Boffins reported the find at the Bahra 1 archaeological site on the northern coast of Kuwait Bay in eastern Kuwait.
The settlement dates back to the 6th millennium BC when it was inhabited by the Ubaid culture.
The Ubaids were the first agricultural settlers to move into the region, which would later become Sumer in the southernmost region of ancient Mesopotamia (modern-day Iraq and Kuwait).
Ubaid culture is characterised by large village settlements with sophisticated irrigation techniques and the appearance of the first temples in what used to be Mesopotamia.
The research at the settlement in Bahra 1 is being carried out by Polish and Kuwaiti archaeologists.
Headed by Professor Piotr Bielinski of the Polish Centre of Mediterranean Archaeology (PCMA) at the University of Warsaw, the project also included the Kuwaiti archaeologists Sultan al-Duweish and Hamid al-Mutairi.
The team recently discovered a large structure at the site, possibly a temple.

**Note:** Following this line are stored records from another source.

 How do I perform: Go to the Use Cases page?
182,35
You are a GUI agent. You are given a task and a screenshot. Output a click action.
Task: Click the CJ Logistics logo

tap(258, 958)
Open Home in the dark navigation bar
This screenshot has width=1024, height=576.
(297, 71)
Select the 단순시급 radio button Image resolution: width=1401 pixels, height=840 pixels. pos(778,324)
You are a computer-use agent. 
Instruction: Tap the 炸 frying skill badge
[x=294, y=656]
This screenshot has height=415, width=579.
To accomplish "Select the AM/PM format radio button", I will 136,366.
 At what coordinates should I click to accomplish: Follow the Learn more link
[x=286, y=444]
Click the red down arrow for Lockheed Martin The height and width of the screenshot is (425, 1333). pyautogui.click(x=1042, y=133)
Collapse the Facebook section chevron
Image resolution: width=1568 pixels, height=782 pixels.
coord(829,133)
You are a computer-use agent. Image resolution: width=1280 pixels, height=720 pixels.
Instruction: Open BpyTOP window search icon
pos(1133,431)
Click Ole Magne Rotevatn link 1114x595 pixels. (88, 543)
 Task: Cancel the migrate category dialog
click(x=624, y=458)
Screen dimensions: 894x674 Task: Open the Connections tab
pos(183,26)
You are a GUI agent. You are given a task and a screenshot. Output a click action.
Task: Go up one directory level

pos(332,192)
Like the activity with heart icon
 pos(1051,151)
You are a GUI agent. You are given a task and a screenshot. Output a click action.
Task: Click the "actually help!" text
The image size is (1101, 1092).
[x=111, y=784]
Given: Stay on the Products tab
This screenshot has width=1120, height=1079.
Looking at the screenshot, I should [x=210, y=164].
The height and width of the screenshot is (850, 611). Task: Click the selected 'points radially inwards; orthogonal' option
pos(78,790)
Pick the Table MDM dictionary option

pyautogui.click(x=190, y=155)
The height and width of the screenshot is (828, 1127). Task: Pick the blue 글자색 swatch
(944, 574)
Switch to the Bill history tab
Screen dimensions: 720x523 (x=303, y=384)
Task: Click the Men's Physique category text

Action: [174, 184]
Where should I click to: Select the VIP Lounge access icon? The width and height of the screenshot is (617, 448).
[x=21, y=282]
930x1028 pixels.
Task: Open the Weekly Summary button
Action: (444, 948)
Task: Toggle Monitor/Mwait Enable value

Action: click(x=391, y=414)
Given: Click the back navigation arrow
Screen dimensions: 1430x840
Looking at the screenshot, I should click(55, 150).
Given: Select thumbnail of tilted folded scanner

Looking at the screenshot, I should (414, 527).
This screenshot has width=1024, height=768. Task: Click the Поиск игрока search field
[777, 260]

Professor Bielinski said: “Indications suggest that it was a building with a cultic function and it combines elements of the Ubaid culture.”
Further research may prove that the building is the oldest of its kind, not only in Kuwait but also in the whole Persian Gulf region.
Additionally, a large space between the buildings was reported, something that Mr Bielinski identified as “a plaza or village square” and “indicates town planning, which is very surprising at a site with such an early date”.
Furthermore, at least 10 other structures and 16,000 pottery fragments were discovered at Bahra 1 since work began in 2009.
Bahra 1 is the largest Ubaid settlement found on the Arabian Peninsula.
It is believed that the Ubaid culture led to the creation of the region’s first cities and boasted a complex social structure which is still being researched by archaeologists.
Some scientists believe that the roots of urban life as we know it trace back to the Ubaid period.